** Start SOURCE EXCERPT **
God cannot give himself death even if he wishes, but man can do so at any time he chooses.

A common argument against suicide is that it is selfish and harms the individuals and society that are left behind. For Hume, a person does no harm in committing suicide, but merely ceases to do good. Assuming that he is under some obligation to do good, this obligation comes to an end with death; and even if it does not, and he is under a perpetual obligation to do good, this should not come at the expense of greater harm to himself, that is, at the expense of prolonging a miserable existence for some ‘frivolous advantage that the public may perhaps receive’. In some cases, a person may have become a burden to society, and so may actually do most good by committing suicide. In such cases, says Hume, suicide is better than morally neutral. It is morally good.

Regardless of the morality or permissibility of committing suicide, suicide entails death, and so the question naturally arises as to whether death should or should not be feared. In his influential paper of 1970, tersely entitled Death, philosopher Thomas Nagel (born 1937) addresses precisely this question: if death is the permanent end of our existence, is it an evil?

Either death is an evil because it deprives us of life, or it is a mere blank because there is no one left to experience this deprivation. Thus, if death is an evil, this is not in virtue of any positive attribute that it has, but in virtue of what it deprives us from, namely, life. For Nagel, the bare experience of life is intrinsically valuable, regardless of the balance of its good and bad elements.

The longer we are alive, the more we ‘accumulate’ life. In contrast, death cannot be accumulated—it is not ‘an evil of which Shakespeare has so far received a larger portion than Proust’. Most people would not consider the temporary suspension of life as an evil, nor would they regard the long period before they were born as an evil. Therefore, if death is an evil this is not because it involves a period of non-existence, but because it deprives us of life. 

Nagel draws three objections to this view, but only so as to later counter them. First, it is doubtful whether anything can be an evil unless it actually causes displeasure. Second, in the case of death there is no subject left on whom to impute an evil. As long as we exist, we have not yet died; and once we have died, we no longer exist. So there seems to be no time at which the evil of death might occur. Third, if most people would not regard the long period before they were born as an evil, then why should they regard the period after they are dead any differently?

Nagel counters these three objections by arguing that the good or evil that befalls us depends on our history and possibilities rather than on our momentary state, such that an evil can befall us even if we are not here to experience it. For instance, if an intelligent person receives a head injury that reduces his mental condition to that of a contented infant, this should be considered a serious evil even if the person himself (in his current state) is oblivious to his fate.

Thus, if the three objections are invalid, it is essentially because they ignore the direction of time.

Even though we cannot survive our death, we can still suffer evil; and even though we do not exist during the time before our birth and the time after our death, the time after our death is time of which we have been deprived, time in which we could have carried on enjoying the good of living.
** End SOURCE EXCERPT **
** Start DATA SEGMENT **
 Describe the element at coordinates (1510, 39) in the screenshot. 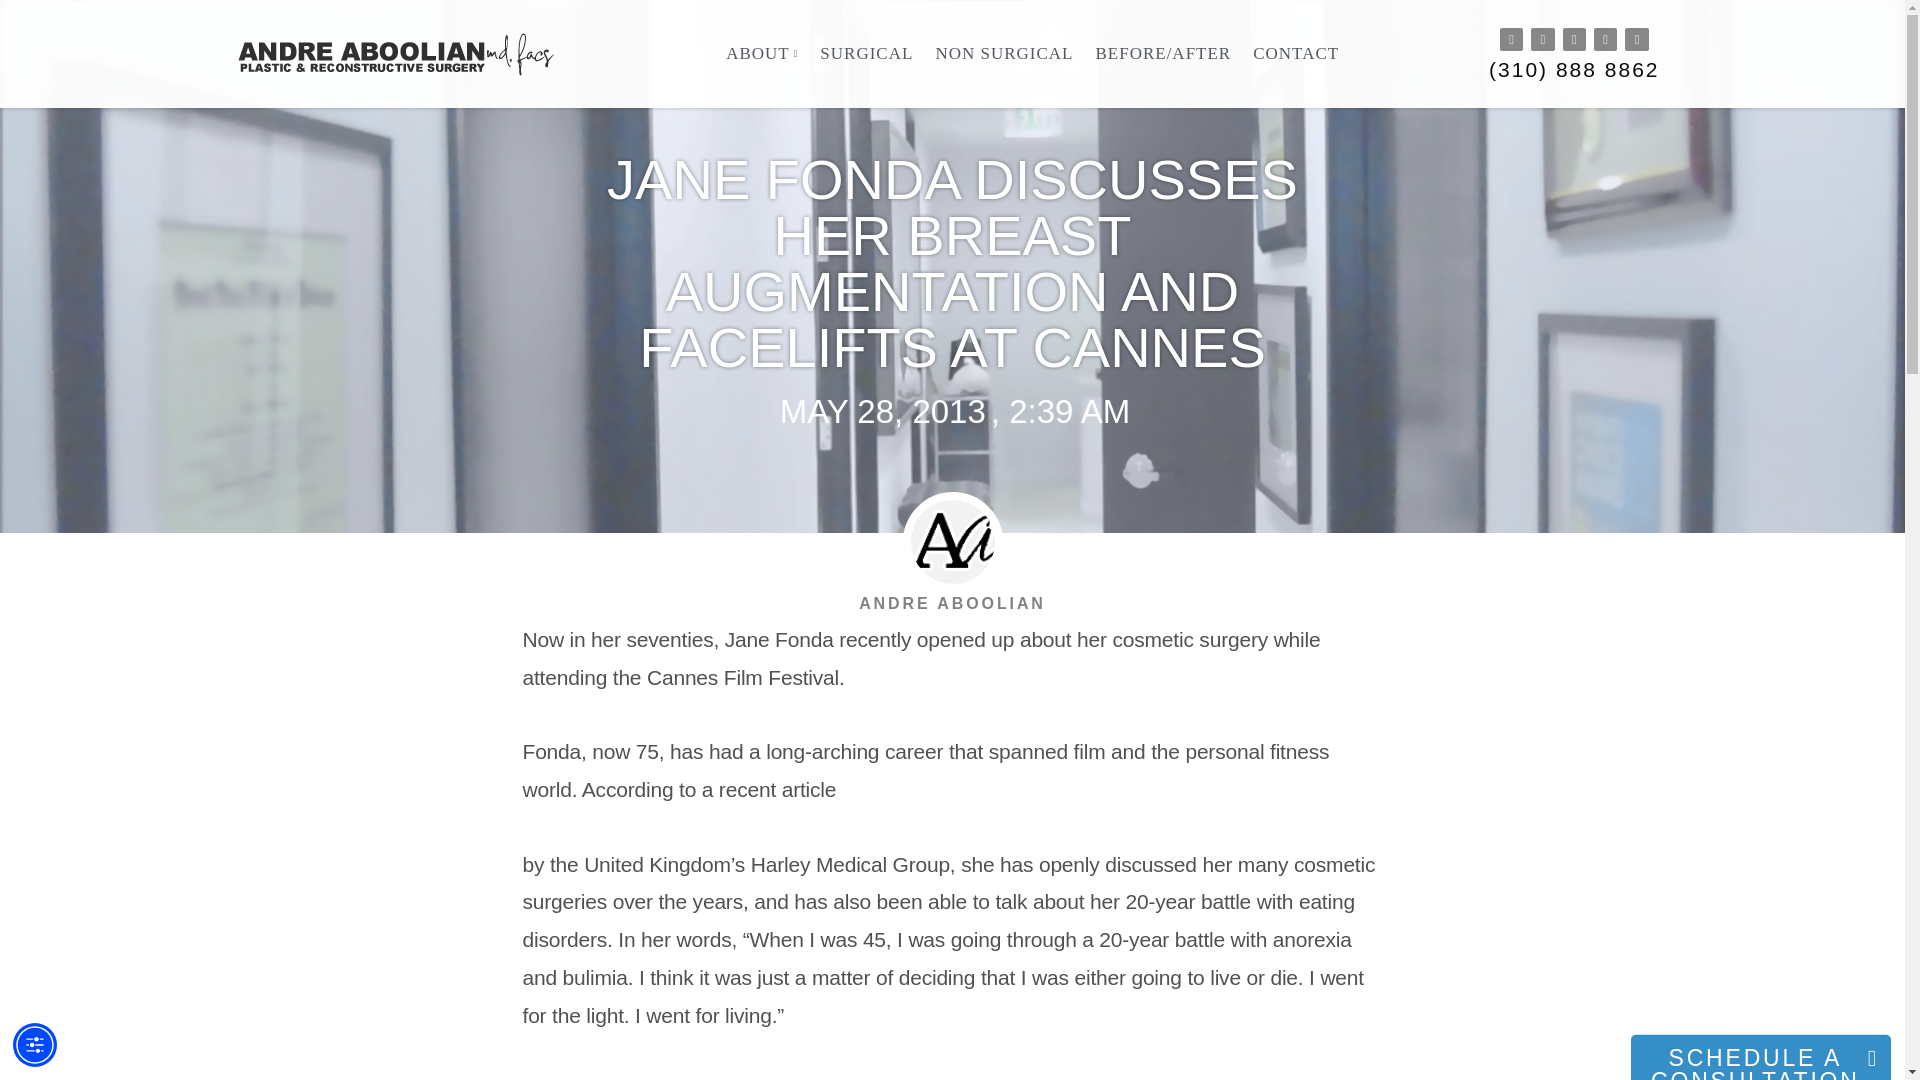

I see `Instagram` at that location.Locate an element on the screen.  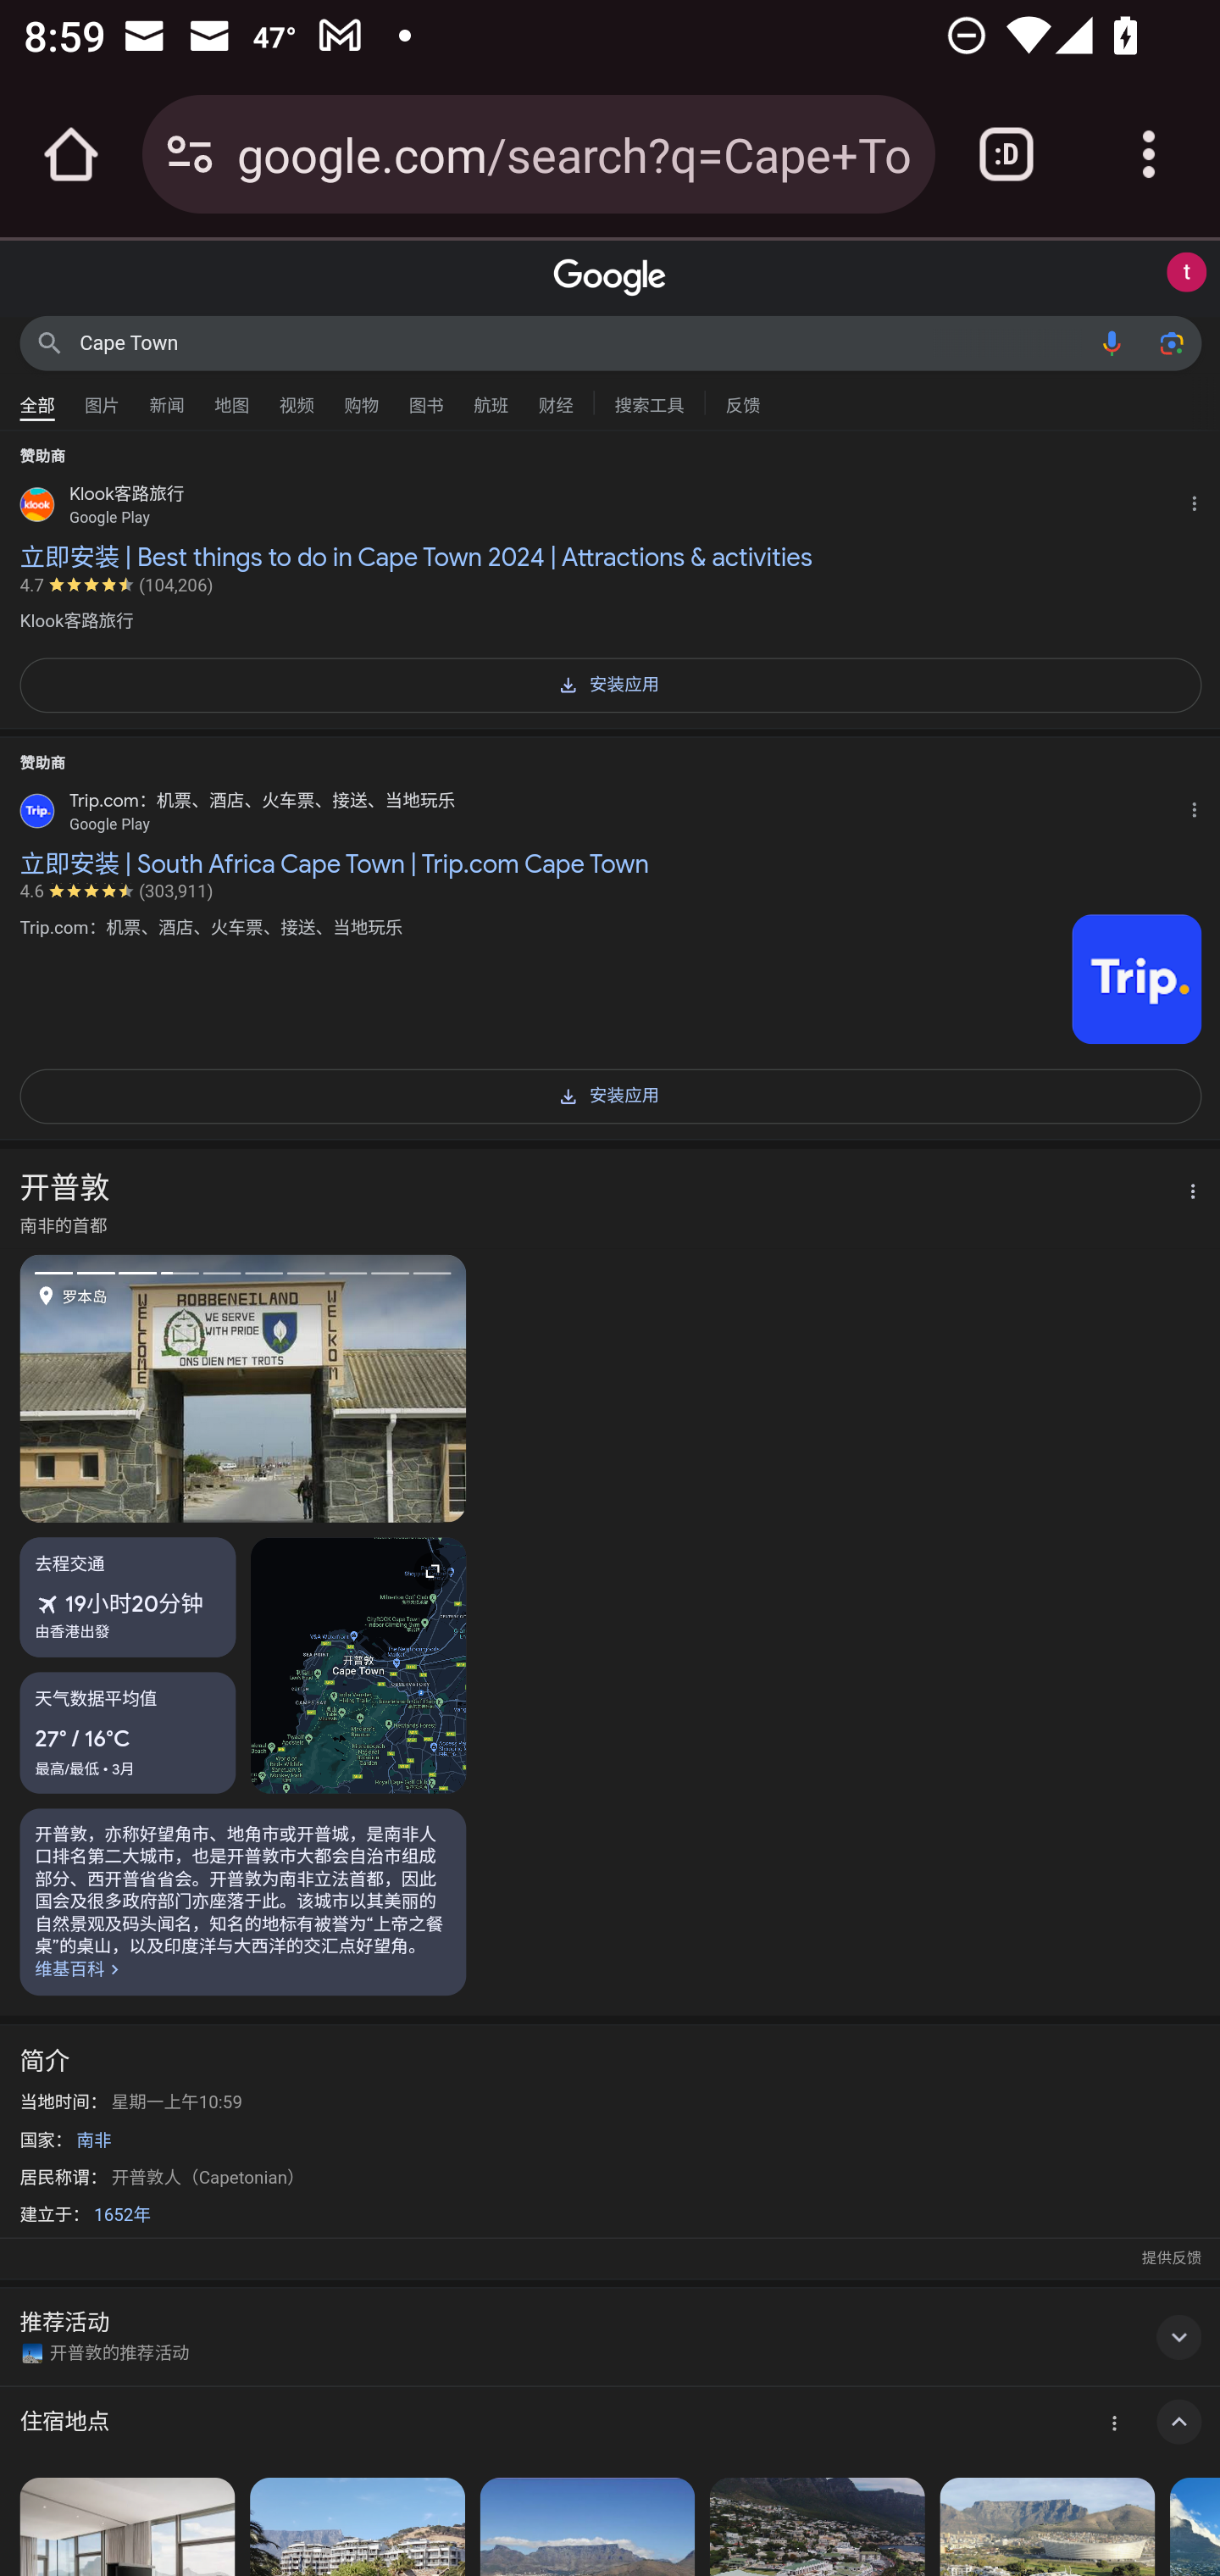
** End DATA SEGMENT **
» **TASK REQUIREMENTS**
In the passage on death, what title did Thomas Nagel give his 1970 paper? The lines above have nothing to do with what follows.

» **THE OUTPUT**
Death